:: Records supplied ::
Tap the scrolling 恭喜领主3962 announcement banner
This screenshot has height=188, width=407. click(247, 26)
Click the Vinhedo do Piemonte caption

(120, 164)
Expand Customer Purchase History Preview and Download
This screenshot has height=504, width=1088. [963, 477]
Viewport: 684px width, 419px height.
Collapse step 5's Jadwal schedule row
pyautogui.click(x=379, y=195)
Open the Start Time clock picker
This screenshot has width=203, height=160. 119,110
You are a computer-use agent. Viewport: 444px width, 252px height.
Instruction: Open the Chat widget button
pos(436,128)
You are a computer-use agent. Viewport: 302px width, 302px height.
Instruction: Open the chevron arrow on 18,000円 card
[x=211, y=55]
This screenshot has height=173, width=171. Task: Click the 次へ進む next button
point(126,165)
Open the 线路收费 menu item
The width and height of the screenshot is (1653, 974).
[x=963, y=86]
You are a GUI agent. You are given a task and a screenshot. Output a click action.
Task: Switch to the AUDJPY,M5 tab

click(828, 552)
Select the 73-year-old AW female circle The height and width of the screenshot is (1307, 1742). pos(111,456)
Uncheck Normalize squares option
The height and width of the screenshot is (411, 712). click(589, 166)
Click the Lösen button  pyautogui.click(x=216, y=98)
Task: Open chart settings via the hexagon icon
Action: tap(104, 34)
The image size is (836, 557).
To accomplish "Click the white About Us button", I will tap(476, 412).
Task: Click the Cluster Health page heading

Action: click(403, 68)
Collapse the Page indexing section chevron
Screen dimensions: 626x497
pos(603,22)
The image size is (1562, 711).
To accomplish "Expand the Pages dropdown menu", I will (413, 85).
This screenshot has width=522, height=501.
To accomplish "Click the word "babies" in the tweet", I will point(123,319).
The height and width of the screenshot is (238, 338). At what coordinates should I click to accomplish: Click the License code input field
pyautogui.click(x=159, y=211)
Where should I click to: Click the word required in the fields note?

:: Short task ::
Update the lines above by replacing each "Expand" with "Unfold", keeping everything else the same.

:: Solution ::
Tap the scrolling 恭喜领主3962 announcement banner
This screenshot has height=188, width=407. click(247, 26)
Click the Vinhedo do Piemonte caption

(120, 164)
Unfold Customer Purchase History Preview and Download
This screenshot has height=504, width=1088. [963, 477]
Viewport: 684px width, 419px height.
Collapse step 5's Jadwal schedule row
pyautogui.click(x=379, y=195)
Open the Start Time clock picker
This screenshot has width=203, height=160. 119,110
You are a computer-use agent. Viewport: 444px width, 252px height.
Instruction: Open the Chat widget button
pos(436,128)
You are a computer-use agent. Viewport: 302px width, 302px height.
Instruction: Open the chevron arrow on 18,000円 card
[x=211, y=55]
This screenshot has height=173, width=171. Task: Click the 次へ進む next button
point(126,165)
Open the 线路收费 menu item
The width and height of the screenshot is (1653, 974).
[x=963, y=86]
You are a GUI agent. You are given a task and a screenshot. Output a click action.
Task: Switch to the AUDJPY,M5 tab

click(828, 552)
Select the 73-year-old AW female circle The height and width of the screenshot is (1307, 1742). pos(111,456)
Uncheck Normalize squares option
The height and width of the screenshot is (411, 712). click(589, 166)
Click the Lösen button  pyautogui.click(x=216, y=98)
Task: Open chart settings via the hexagon icon
Action: tap(104, 34)
The image size is (836, 557).
To accomplish "Click the white About Us button", I will tap(476, 412).
Task: Click the Cluster Health page heading

Action: click(403, 68)
Collapse the Page indexing section chevron
Screen dimensions: 626x497
pos(603,22)
The image size is (1562, 711).
To accomplish "Unfold the Pages dropdown menu", I will (413, 85).
This screenshot has width=522, height=501.
To accomplish "Click the word "babies" in the tweet", I will point(123,319).
The height and width of the screenshot is (238, 338). At what coordinates should I click to accomplish: Click the License code input field
pyautogui.click(x=159, y=211)
Where should I click to: Click the word required in the fields note?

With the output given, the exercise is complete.